* Directions for this task *
Print the records below word for word, with no line added, dropped, or changed.

* Material provided *
────────

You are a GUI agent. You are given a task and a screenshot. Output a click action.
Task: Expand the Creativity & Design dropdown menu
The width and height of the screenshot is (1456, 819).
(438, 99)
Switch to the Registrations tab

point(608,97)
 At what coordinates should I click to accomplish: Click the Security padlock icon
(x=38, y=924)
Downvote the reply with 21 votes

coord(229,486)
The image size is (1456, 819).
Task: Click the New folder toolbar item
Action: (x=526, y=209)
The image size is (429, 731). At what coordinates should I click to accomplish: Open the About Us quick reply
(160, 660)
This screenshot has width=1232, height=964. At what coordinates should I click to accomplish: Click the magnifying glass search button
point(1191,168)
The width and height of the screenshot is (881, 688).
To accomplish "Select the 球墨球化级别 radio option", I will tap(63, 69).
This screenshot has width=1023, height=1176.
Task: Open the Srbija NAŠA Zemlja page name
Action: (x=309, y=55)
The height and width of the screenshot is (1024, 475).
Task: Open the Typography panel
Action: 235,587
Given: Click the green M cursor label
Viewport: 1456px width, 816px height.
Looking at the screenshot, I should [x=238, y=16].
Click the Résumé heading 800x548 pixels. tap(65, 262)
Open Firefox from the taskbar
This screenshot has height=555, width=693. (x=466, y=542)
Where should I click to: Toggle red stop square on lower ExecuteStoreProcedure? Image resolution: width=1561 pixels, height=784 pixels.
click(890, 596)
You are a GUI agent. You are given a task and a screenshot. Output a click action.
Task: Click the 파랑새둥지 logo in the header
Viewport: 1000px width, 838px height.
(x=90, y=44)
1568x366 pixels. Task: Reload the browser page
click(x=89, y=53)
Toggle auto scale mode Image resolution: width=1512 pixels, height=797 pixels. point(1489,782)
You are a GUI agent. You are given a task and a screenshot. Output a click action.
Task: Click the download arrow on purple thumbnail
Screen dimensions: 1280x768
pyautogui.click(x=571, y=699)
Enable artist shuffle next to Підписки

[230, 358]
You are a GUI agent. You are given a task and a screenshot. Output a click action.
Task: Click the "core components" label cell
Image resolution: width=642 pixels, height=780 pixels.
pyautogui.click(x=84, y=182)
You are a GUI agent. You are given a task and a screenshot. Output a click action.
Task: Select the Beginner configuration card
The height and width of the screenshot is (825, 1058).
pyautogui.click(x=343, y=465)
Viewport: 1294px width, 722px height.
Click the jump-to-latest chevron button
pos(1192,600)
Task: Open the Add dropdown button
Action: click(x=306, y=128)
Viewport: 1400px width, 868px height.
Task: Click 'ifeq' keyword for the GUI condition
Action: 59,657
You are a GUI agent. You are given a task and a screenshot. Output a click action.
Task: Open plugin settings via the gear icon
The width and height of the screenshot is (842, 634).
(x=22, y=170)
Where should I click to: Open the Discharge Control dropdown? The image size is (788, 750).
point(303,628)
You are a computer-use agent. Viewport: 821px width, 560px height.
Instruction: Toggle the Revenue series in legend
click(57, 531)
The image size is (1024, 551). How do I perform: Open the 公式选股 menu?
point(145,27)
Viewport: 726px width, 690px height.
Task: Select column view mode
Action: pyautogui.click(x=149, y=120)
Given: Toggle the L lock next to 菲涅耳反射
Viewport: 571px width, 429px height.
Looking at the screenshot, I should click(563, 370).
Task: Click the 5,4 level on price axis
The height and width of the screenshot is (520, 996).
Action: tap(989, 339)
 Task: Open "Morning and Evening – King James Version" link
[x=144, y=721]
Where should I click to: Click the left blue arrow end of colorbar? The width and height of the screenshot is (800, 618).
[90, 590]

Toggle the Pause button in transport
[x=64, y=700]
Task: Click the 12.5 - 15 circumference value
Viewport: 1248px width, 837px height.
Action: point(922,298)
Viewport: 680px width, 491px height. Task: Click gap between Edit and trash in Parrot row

────────

* Result *
You are a GUI agent. You are given a task and a screenshot. Output a click action.
Task: Expand the Creativity & Design dropdown menu
The width and height of the screenshot is (1456, 819).
(438, 99)
Switch to the Registrations tab

point(608,97)
 At what coordinates should I click to accomplish: Click the Security padlock icon
(x=38, y=924)
Downvote the reply with 21 votes

coord(229,486)
The image size is (1456, 819).
Task: Click the New folder toolbar item
Action: (x=526, y=209)
The image size is (429, 731). At what coordinates should I click to accomplish: Open the About Us quick reply
(160, 660)
This screenshot has width=1232, height=964. At what coordinates should I click to accomplish: Click the magnifying glass search button
point(1191,168)
The width and height of the screenshot is (881, 688).
To accomplish "Select the 球墨球化级别 radio option", I will tap(63, 69).
This screenshot has width=1023, height=1176.
Task: Open the Srbija NAŠA Zemlja page name
Action: (x=309, y=55)
The height and width of the screenshot is (1024, 475).
Task: Open the Typography panel
Action: 235,587
Given: Click the green M cursor label
Viewport: 1456px width, 816px height.
Looking at the screenshot, I should [x=238, y=16].
Click the Résumé heading 800x548 pixels. tap(65, 262)
Open Firefox from the taskbar
This screenshot has height=555, width=693. (x=466, y=542)
Where should I click to: Toggle red stop square on lower ExecuteStoreProcedure? Image resolution: width=1561 pixels, height=784 pixels.
click(890, 596)
You are a GUI agent. You are given a task and a screenshot. Output a click action.
Task: Click the 파랑새둥지 logo in the header
Viewport: 1000px width, 838px height.
(x=90, y=44)
1568x366 pixels. Task: Reload the browser page
click(x=89, y=53)
Toggle auto scale mode Image resolution: width=1512 pixels, height=797 pixels. point(1489,782)
You are a GUI agent. You are given a task and a screenshot. Output a click action.
Task: Click the download arrow on purple thumbnail
Screen dimensions: 1280x768
pyautogui.click(x=571, y=699)
Enable artist shuffle next to Підписки

[230, 358]
You are a GUI agent. You are given a task and a screenshot. Output a click action.
Task: Click the "core components" label cell
Image resolution: width=642 pixels, height=780 pixels.
pyautogui.click(x=84, y=182)
You are a GUI agent. You are given a task and a screenshot. Output a click action.
Task: Select the Beginner configuration card
The height and width of the screenshot is (825, 1058).
pyautogui.click(x=343, y=465)
Viewport: 1294px width, 722px height.
Click the jump-to-latest chevron button
pos(1192,600)
Task: Open the Add dropdown button
Action: click(x=306, y=128)
Viewport: 1400px width, 868px height.
Task: Click 'ifeq' keyword for the GUI condition
Action: 59,657
You are a GUI agent. You are given a task and a screenshot. Output a click action.
Task: Open plugin settings via the gear icon
The width and height of the screenshot is (842, 634).
(x=22, y=170)
Where should I click to: Open the Discharge Control dropdown? The image size is (788, 750).
point(303,628)
You are a computer-use agent. Viewport: 821px width, 560px height.
Instruction: Toggle the Revenue series in legend
click(57, 531)
The image size is (1024, 551). How do I perform: Open the 公式选股 menu?
point(145,27)
Viewport: 726px width, 690px height.
Task: Select column view mode
Action: pyautogui.click(x=149, y=120)
Given: Toggle the L lock next to 菲涅耳反射
Viewport: 571px width, 429px height.
Looking at the screenshot, I should click(563, 370).
Task: Click the 5,4 level on price axis
The height and width of the screenshot is (520, 996).
Action: tap(989, 339)
 Task: Open "Morning and Evening – King James Version" link
[x=144, y=721]
Where should I click to: Click the left blue arrow end of colorbar? The width and height of the screenshot is (800, 618).
[90, 590]

Toggle the Pause button in transport
[x=64, y=700]
Task: Click the 12.5 - 15 circumference value
Viewport: 1248px width, 837px height.
Action: point(922,298)
Viewport: 680px width, 491px height. Task: Click gap between Edit and trash in Parrot row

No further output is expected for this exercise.